◆ EXERCISE
In the entries below, copy out word for word everything from the line with "Identify the location" down to the line with "(496, 102).", including both of those lines. Leave the pictures out.

◆ MATERIAL
⟨

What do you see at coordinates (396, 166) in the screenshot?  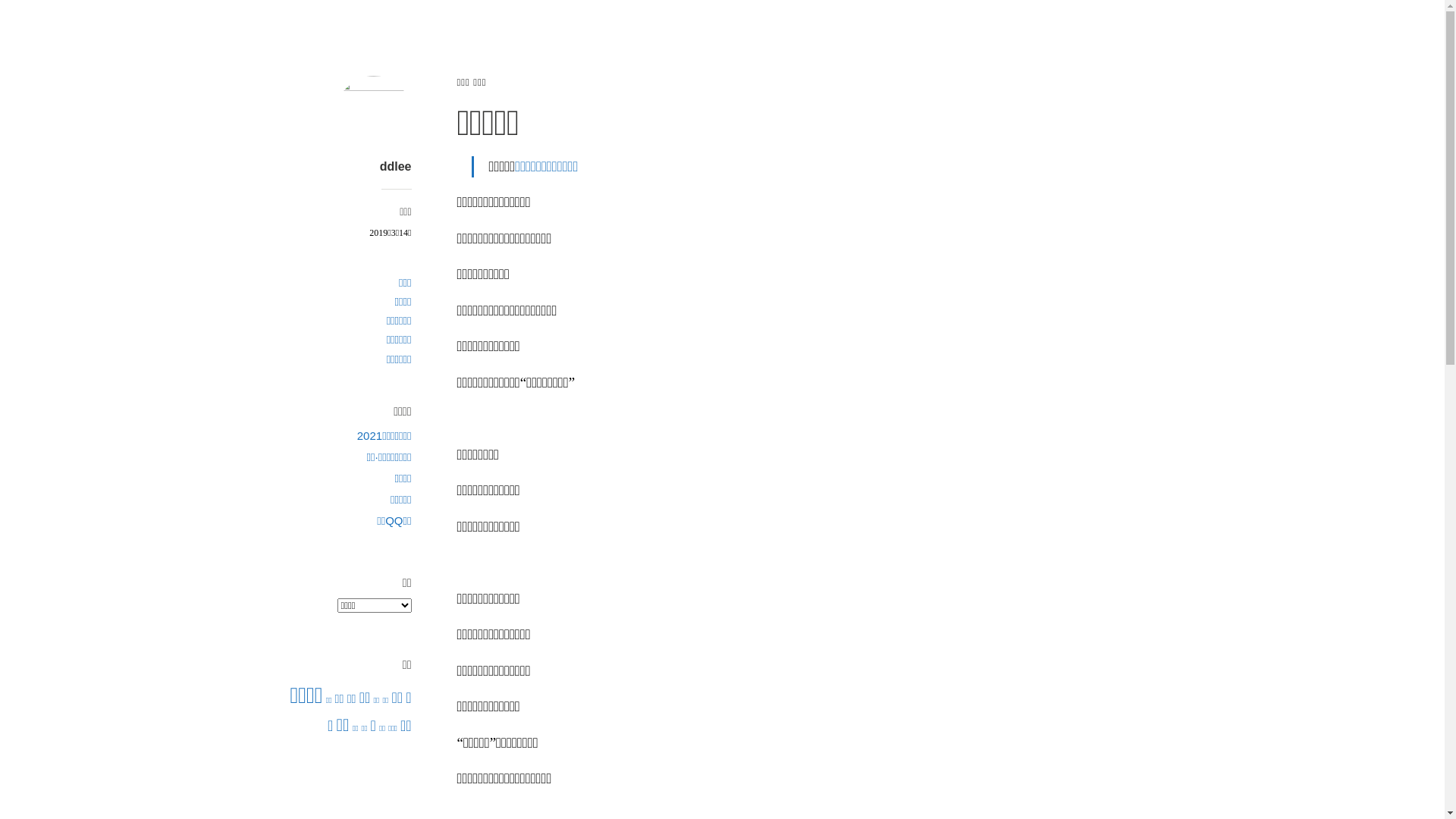 I see `'ddlee'` at bounding box center [396, 166].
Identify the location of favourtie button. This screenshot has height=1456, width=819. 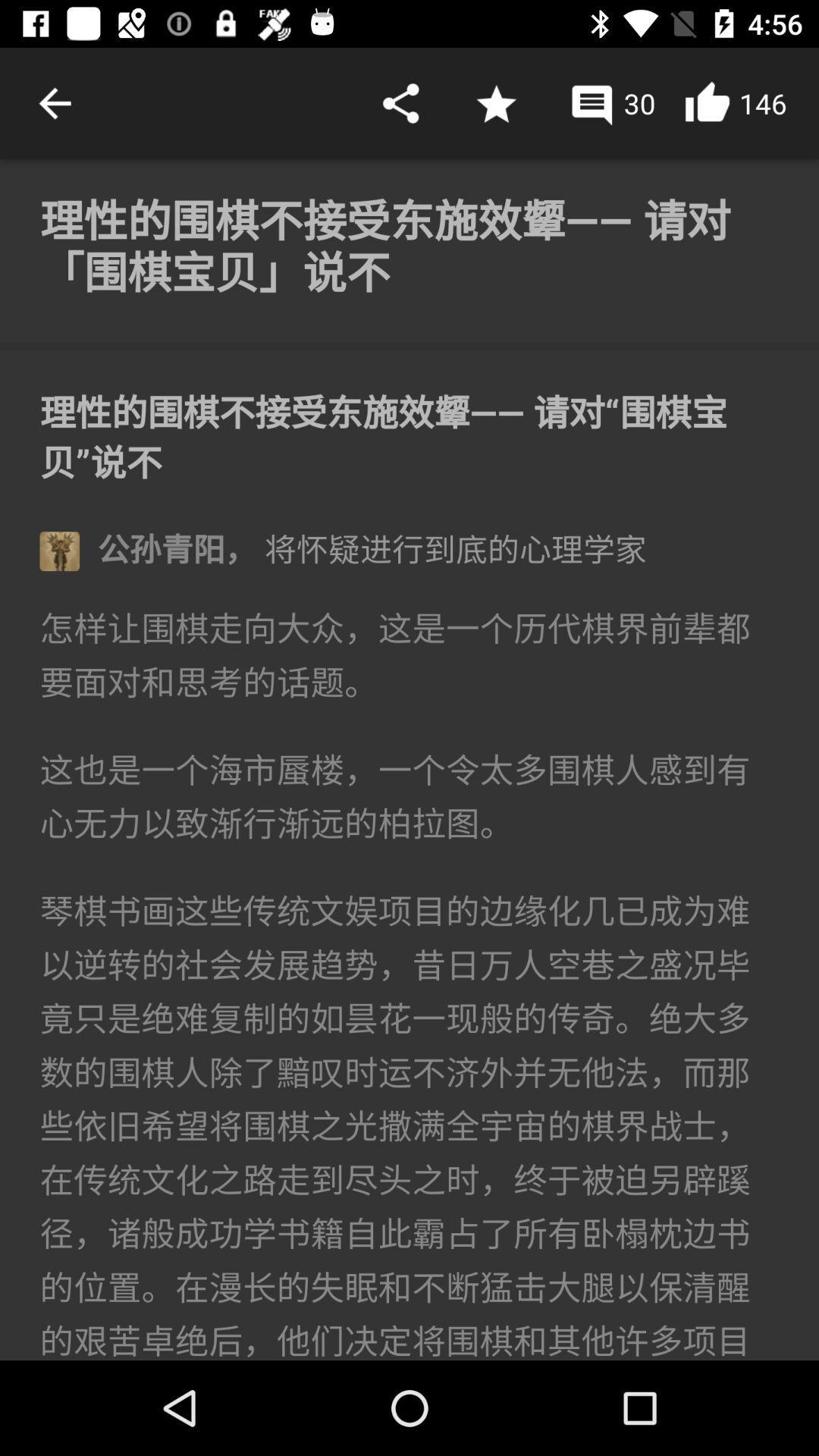
(496, 102).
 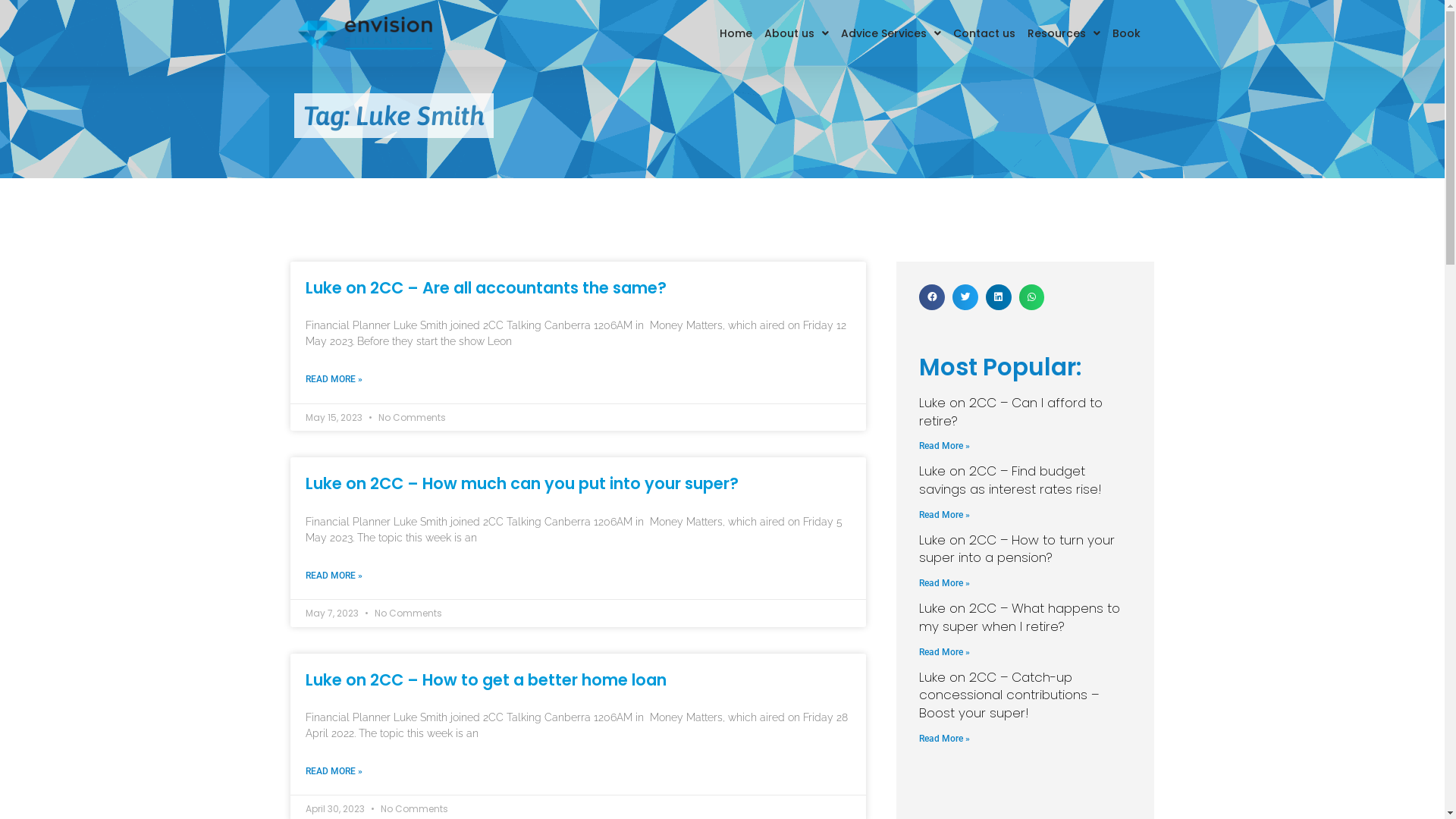 I want to click on 'Book', so click(x=1126, y=33).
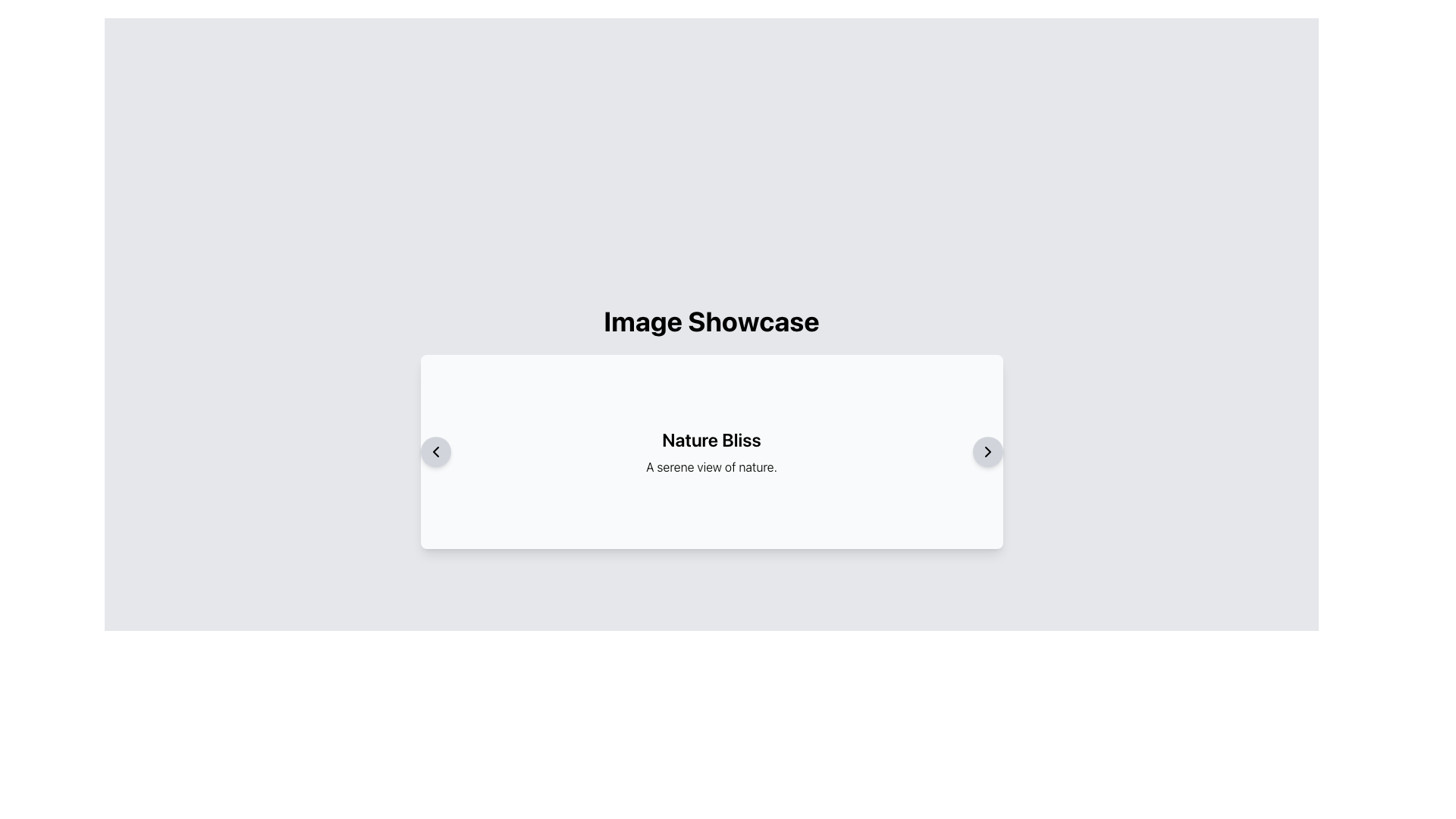 The height and width of the screenshot is (819, 1456). What do you see at coordinates (435, 451) in the screenshot?
I see `the left arrow chevron icon located in the circular button on the left side of the card-like display` at bounding box center [435, 451].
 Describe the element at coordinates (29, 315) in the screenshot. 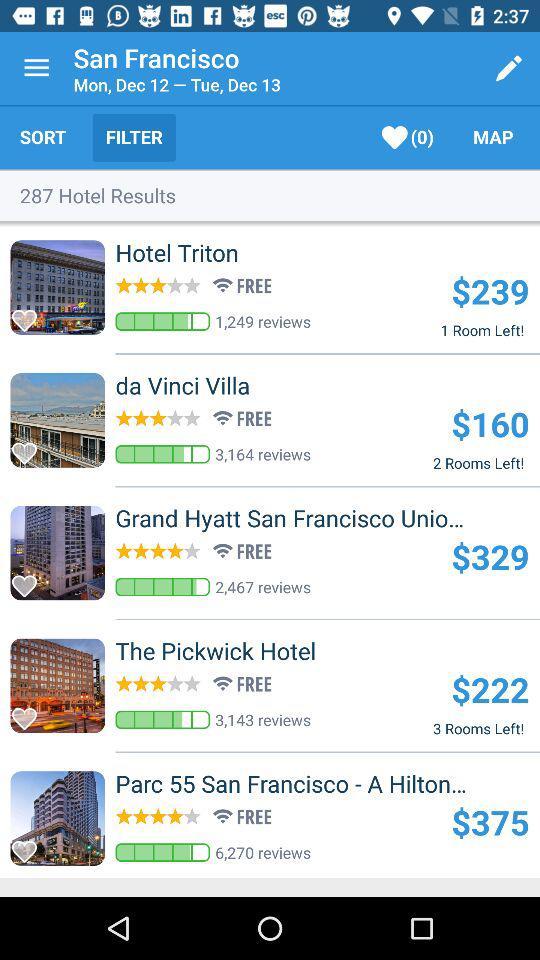

I see `this` at that location.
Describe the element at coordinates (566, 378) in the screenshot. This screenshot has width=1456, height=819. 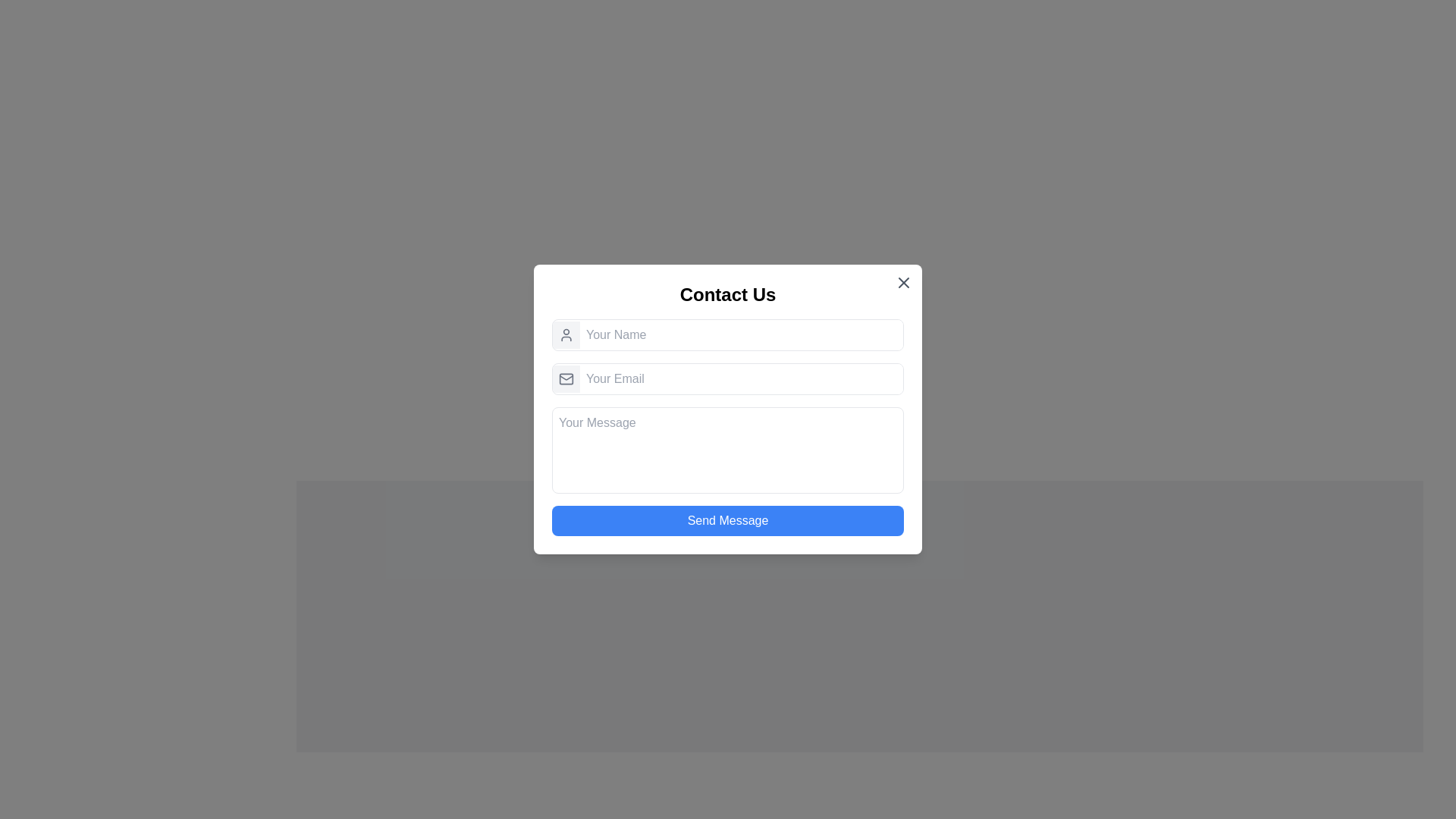
I see `the decorative icon associated with the 'Your Email' input field in the 'Contact Us' modal dialog box` at that location.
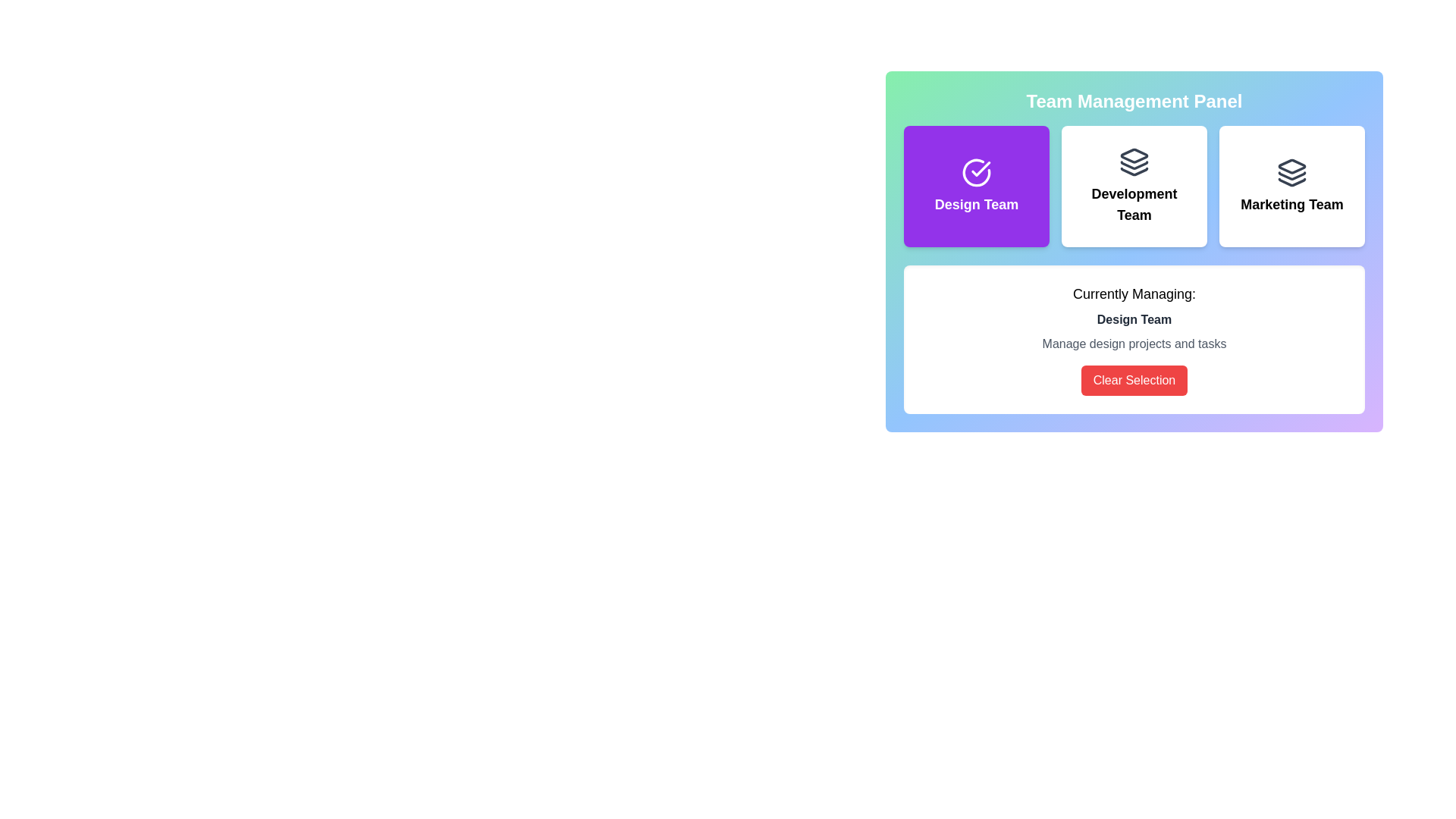 The image size is (1456, 819). What do you see at coordinates (976, 186) in the screenshot?
I see `the team selection button for the Design Team located in the Team Management Panel` at bounding box center [976, 186].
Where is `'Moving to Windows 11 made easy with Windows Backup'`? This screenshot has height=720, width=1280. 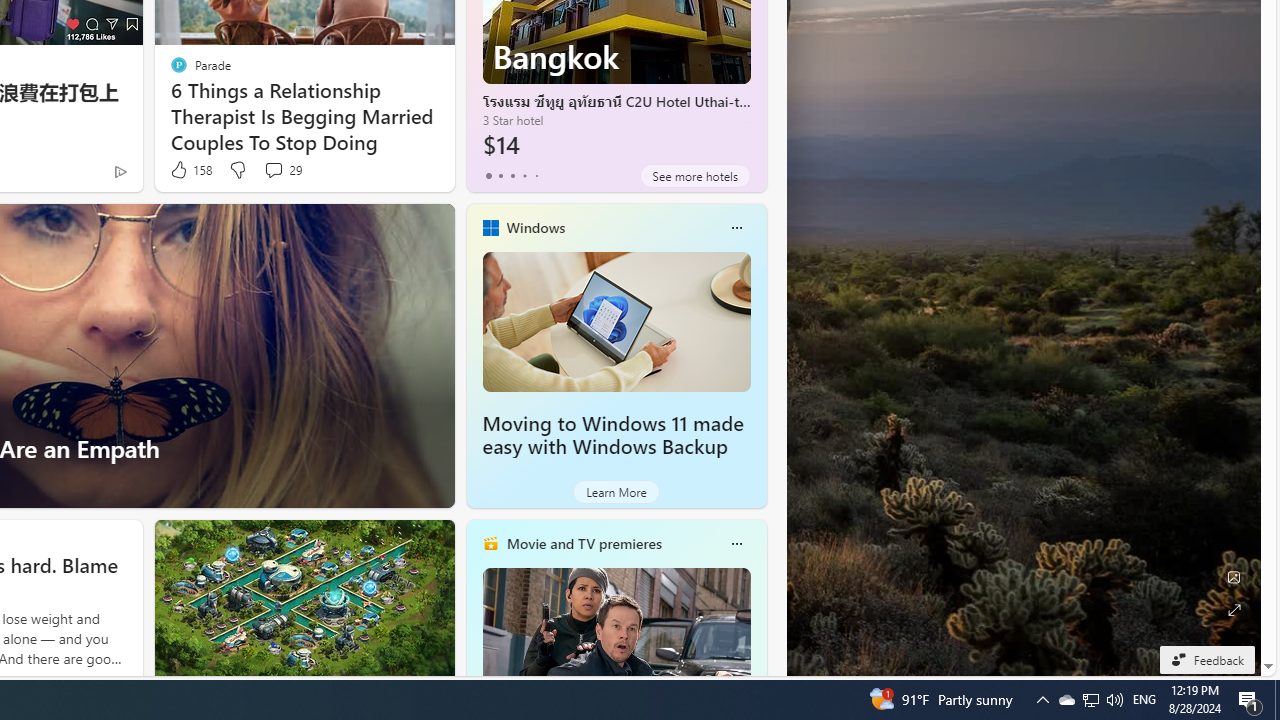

⟩

◆ SOLVED PROBLEM
Identify the location of favourtie button. This screenshot has height=1456, width=819. 
(496, 102).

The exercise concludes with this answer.